The sale of national carrier Air India to conglomerate Tatas has opened the way for faster privatisation of state firms and the government is on track to list Life Insurance Corporation (LIC) early next year, a top government official said on Tuesday.
Tuhin Kanta Pandey, spearheading the drive to sell state enterprises or shut them down, said the government hoped to complete the valuation exercise of LIC by November-December before filing the draft red herring prospectus for the IPO planned by March.
Prime Minister Narendra Modi’s government is trying to reinvigorate the economy after its deepest contraction in decades through market-oriented changes and hoping to lure investment away from China and other countries.
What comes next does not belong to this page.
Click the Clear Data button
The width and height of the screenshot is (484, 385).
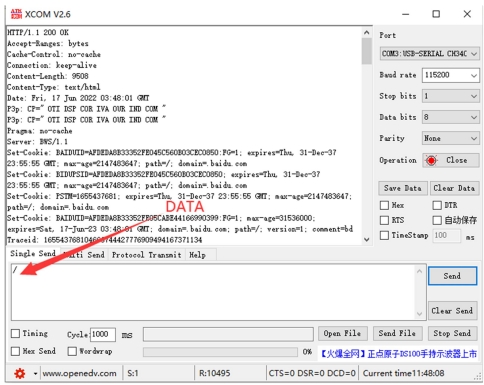tap(454, 188)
Pandey said the deal with Tatas to sell Air India for $2.4 billion was complex and long in the making but provided confidence for the divestment of other state assets. A previous attempt in 2017 to sell the carrier that has been losing a billion dollars a year had failed.
“It has now come to fruition, it will give a fillip to privatisation going forward,” he said, adding that government managers were building expertise and experience to handle state sales.
“Selling state assets is not easy,” he said.
Several previous attempts at privatisation had only made fitful progress, caught up in bureaucratic tangles and resistance from politicians and unions.
But the Modi government had now fully embraced privatisation because it did not have the fiscal space to sink billions of rupees into loss-making state enterprises while trying to meet demands to build infrastructure and step up social welfare funding, he said.
“We feel the private sector has come of age, also the broader philosophy is it is not the business of government to be in business,” he said, adding that technology was changing too fast and companies constantly required funds for growth.
The government is expected to sell a 5-10 per cent per cent stake in LIC and raise around 900 billion rupees in what could be India’s biggest listing. The company has long been considered a strategic asset, commanding more than 60 per cent of India’s life insurance market with Rs 36 trillion of assets under management.
“This is going to be a major piece of reform,” Pandey said.